Students can also use the screencasting functionality in the Samsung tablets to share their screens via a digital whiteboard or classroom TV. This enables them to “flip the classroom.” As Malley explains, “The student can then go through naming structures or removing structures, and show everyone else what they’re doing, or they can highlight an organ they want to talk about in a presentation.”
The Anatomage Tablets powered by Samsung Interactive Displays aren’t just a valuable resource for Anatomage users; they’re also a useful tool for the Anatomage team. Sales reps take the device to client sites to give software demos, and because the Samsung tablets are unlocked, they also use them to access productivity apps, CRM and other key business software.

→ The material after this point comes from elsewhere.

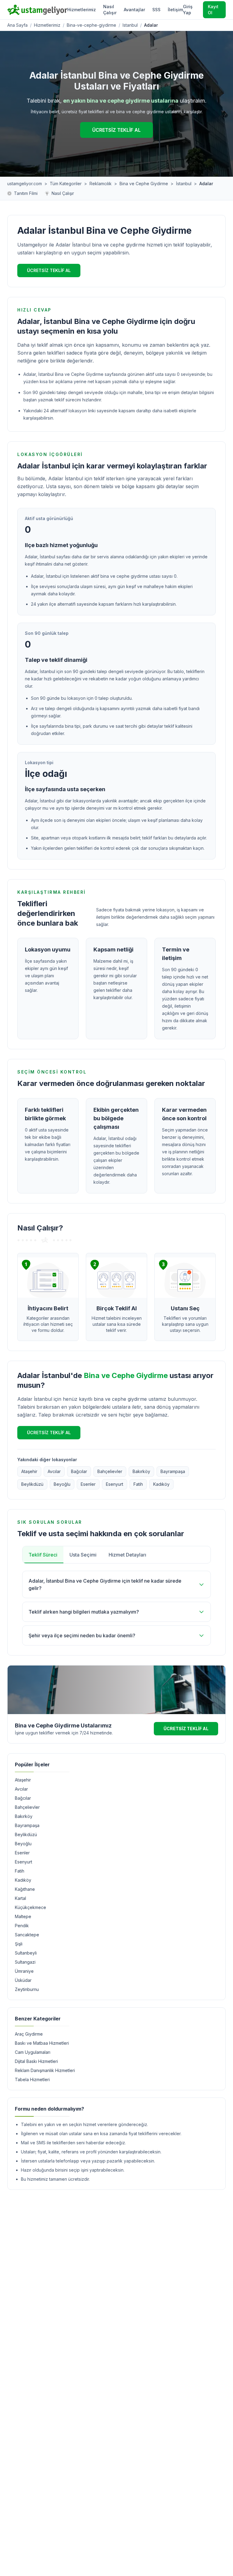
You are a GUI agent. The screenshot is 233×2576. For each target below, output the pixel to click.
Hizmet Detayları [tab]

Malley says, “I always have my Samsung tablet on me. I use it to show potential customers our capabilities, and it blows them away. The resolution on the tablet screen is fantastic, and the device is super quick. I hardly ever turn it off. To be able to swipe it on and go right to one of our cadavers is fantastic and really illustrates what we can do with the tablet. Some of our sales reps even use it for travel to replace their laptops.”
Thousands of institutions worldwide currently use the Anatomage solution to supplement or replace traditional cadaveric studies, and those numbers are growing quickly. With this growth comes the responsibility to continue innovating and changing the game for virtual learning, and Thomson believes the Samsung partnership will help them do it.
Also, replacing cadavers for medical students isn’t the only use case that is made possible by this combination of hardware and software. There are other areas of education where Samsung tablets can improve learning and bring lessons to life in a safe environment to explore. This includes architecture, engineering and design courses where students are working in-depth with computer-aided design files.
“Samsung isn’t going anywhere anytime soon. It’s important to have that reliability and know Samsung will push to make their technology better and better, which will make our visuals stand out even more.”